§ DESCRIPTION OF THE TASK
Copy the lines starting at the one containing "Click the WhatsApp extension icon" and ending at the one containing "This screenshot has width=1630, height=890.", reproducing them verbatim.

===== DATA EXTRACT =====

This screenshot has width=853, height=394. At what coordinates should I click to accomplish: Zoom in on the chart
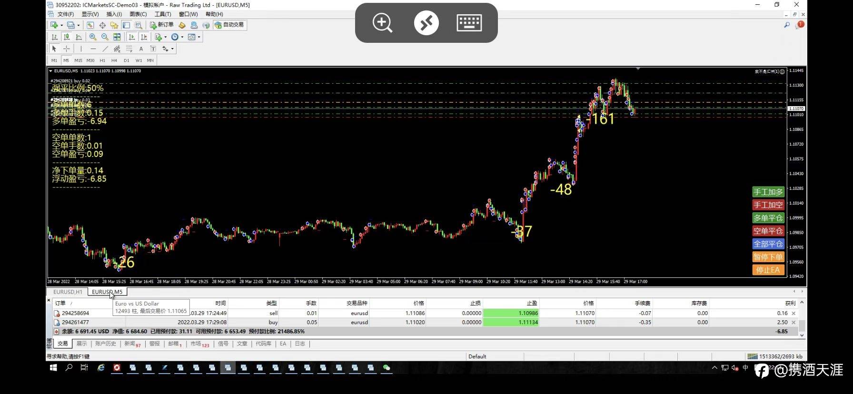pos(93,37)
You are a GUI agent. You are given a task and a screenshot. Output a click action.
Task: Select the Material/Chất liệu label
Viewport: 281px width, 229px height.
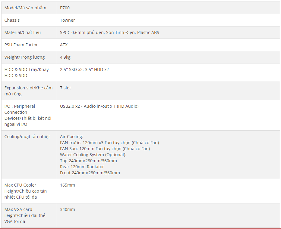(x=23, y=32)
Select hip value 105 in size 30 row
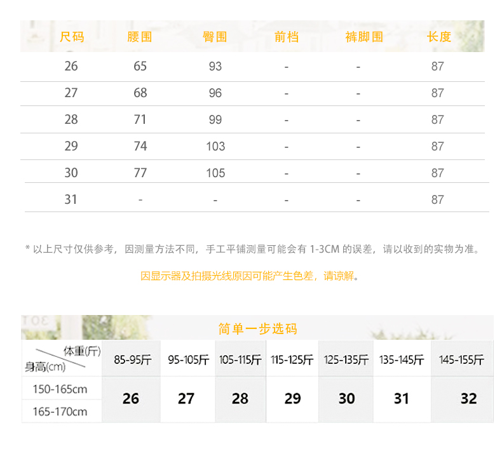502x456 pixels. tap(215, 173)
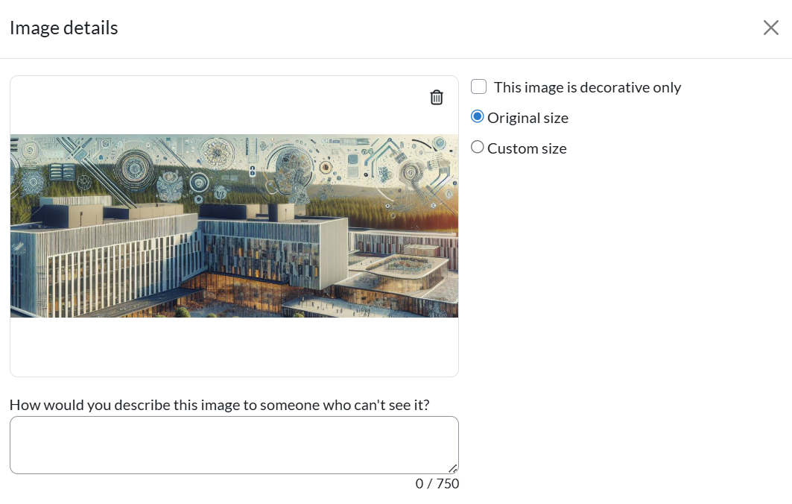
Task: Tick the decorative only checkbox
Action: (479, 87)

=====
===== DATA EXTRACT =====

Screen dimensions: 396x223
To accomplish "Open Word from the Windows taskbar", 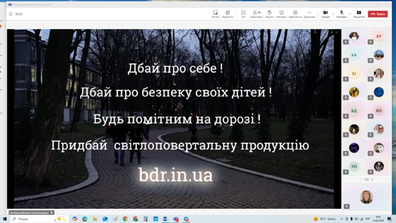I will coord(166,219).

=====
===== DATA EXTRACT =====

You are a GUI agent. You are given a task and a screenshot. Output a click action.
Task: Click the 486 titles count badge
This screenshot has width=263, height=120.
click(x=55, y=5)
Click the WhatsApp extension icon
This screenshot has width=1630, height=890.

=====

§ COMPLETED TASK
Click the WhatsApp extension icon
This screenshot has width=1630, height=890.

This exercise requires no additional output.